Bank employee livestreamed Louisville mass shooting that killed five people
A 23-year-old bank employee who opened fire in his workplace in Louisville and killed five people livestreamed his attack, authorities have said.
Officers arrived at the Old National Bank at around 8.30am and exchanged gunfire with the shooter, who has since been identified as Connor Sturgeon.
"The suspect shot at officers. We then returned fire and stopped that threat," Louisville Metro Police Department chief Jacquelyn Gwinn-Villaroel told a news conference.
Remarking on how the now deceased shooter broadcast his attack online, she said: "That's tragic to know that that incident was out there and captured."
"We're hopeful that we can have that incident removed, that footage removed."
A survivor told how the shooter opened fire with a long rifle in the back of the building's first floor.
"Whoever was next to me got shot - blood is on me from it," he told WHAS-TV, explaining how he fled to a break room and shut the door.
Nine people, including two police officers, were treated for injuries from the shooting, University of Louisville Hospital spokeswoman Heather Fountaine said in an email.
One of the officers, a 26-year-old who had graduated from the police academy on March 31, was in a critical condition after being shot in the head and having surgery, the police chief said. At least three patients had been discharged.
In a tweet, Kentucky governor Andy Beshear said he was heading to the scene, adding: "Please pray for all of the families impacted and for the city of Louisville."
At a news conference, he became emotional as he said he had two very close friends who "didn't make it today", while another is at hospital.
He said his 2015 attorney general campaign was based in the same building, adding: "I know virtually everyone in it, that's my bank."
The governor said: "These are irreplaceable, amazing individuals that a terrible act of violence tore from all of us."
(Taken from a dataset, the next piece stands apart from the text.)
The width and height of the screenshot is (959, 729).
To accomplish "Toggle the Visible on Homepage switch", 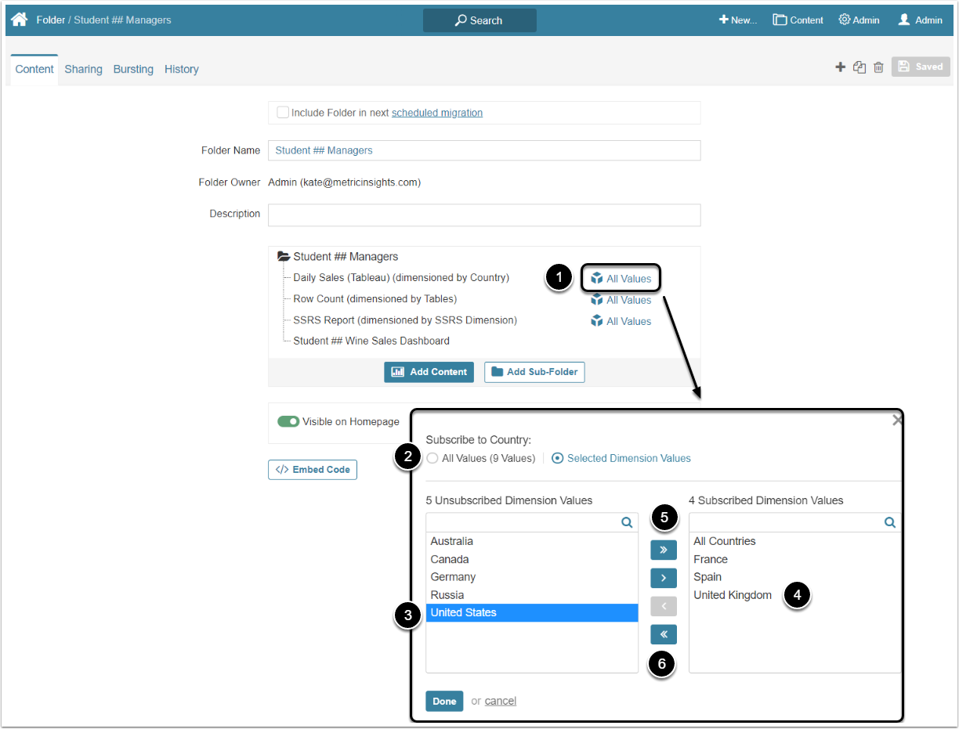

It was the second time that Mr Beshear was personally touched by a mass tragedy since becoming governor.
The city's mayor, Craig Greenberg, also arrived in the area shortly after the shooting.
"We will come together as a community to work to prevent these horrific acts of gun violence from continuing here and around the state," he said at the news conference.
The shooting, the 15th mass killing in the US this year, comes just two weeks after a former student killed three children and three adults at a Christian elementary school in Nashville, Tennessee.